Under the Section 716 in the Dodd-Frank Act, federally insured banks would not be permitted to conduct certain swaps trading, including trading of commodity, equity, and credit derivatives, thus compelling the banks to “push-out” that activity into separately capitalized non-bank affiliates. By prohibiting this activity in federally-insured institutions, regulators would lose some oversight. This legislation will help ensure these swaps take place within institutions that are more closely monitored by federal regulators.

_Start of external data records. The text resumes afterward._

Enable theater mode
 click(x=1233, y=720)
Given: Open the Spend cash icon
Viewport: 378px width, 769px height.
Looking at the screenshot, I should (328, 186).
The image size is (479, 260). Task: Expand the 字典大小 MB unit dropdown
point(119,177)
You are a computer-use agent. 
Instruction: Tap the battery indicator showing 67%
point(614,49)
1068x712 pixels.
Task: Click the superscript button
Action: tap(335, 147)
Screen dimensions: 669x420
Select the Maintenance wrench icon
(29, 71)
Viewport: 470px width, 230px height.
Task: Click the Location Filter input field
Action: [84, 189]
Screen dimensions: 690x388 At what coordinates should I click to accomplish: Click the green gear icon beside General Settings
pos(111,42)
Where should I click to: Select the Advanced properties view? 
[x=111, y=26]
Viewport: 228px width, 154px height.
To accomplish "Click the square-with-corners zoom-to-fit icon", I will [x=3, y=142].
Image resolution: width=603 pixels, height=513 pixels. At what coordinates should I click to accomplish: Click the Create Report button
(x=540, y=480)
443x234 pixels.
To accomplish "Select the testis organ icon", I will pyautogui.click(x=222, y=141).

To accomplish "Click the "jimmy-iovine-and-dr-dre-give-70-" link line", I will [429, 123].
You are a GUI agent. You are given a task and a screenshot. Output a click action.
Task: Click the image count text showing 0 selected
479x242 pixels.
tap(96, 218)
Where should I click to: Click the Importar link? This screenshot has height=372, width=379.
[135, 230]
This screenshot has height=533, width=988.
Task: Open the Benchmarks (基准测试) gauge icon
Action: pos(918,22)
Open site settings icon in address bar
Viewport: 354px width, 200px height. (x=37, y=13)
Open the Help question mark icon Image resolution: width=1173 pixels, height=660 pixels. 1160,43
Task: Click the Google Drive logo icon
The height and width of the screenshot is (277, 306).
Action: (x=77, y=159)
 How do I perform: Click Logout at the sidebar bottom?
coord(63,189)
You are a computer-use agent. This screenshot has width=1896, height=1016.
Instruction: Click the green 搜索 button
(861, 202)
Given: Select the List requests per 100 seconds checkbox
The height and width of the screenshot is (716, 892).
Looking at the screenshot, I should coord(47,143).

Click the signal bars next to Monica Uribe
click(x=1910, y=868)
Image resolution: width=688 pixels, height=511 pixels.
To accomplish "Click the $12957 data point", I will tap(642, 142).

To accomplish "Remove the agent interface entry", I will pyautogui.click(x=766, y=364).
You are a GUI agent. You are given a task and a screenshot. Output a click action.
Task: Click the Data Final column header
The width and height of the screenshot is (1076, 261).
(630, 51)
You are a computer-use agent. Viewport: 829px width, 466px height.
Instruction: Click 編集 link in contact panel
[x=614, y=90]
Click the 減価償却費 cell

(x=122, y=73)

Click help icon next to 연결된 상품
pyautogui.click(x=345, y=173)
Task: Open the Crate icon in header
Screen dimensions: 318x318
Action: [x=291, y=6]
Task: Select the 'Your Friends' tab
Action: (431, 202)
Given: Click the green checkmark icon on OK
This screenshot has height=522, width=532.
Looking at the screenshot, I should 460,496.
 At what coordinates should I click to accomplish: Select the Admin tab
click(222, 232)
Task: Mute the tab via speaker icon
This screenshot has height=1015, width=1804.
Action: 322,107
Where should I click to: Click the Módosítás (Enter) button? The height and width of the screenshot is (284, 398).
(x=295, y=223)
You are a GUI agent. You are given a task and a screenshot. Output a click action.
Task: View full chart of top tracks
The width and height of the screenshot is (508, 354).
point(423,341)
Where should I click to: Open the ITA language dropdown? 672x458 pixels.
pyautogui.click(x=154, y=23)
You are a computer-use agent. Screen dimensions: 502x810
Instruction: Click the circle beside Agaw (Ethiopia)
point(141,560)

"I am proud to sponsor this bill and appreciate my colleagues’ support. Section 716 has to be fixed and we’ve got the bipartisan support to get something done this term,” said Hultgren. “Section 716, without this change, makes our whole financial system less safe and will result in a real cost increase for some basic products and services, like groceries and the gas bill.”
This legislation mirrors the final version H.R. 1838 that the Financial Services Committee reported last Congress, as amended by Himes. Senate Banking Committee members Senators Kay Hagen and Patrick Toomey along with Senate Agriculture Committee members Senators Mike Johanns and Mark Warner have introduced companion legislation.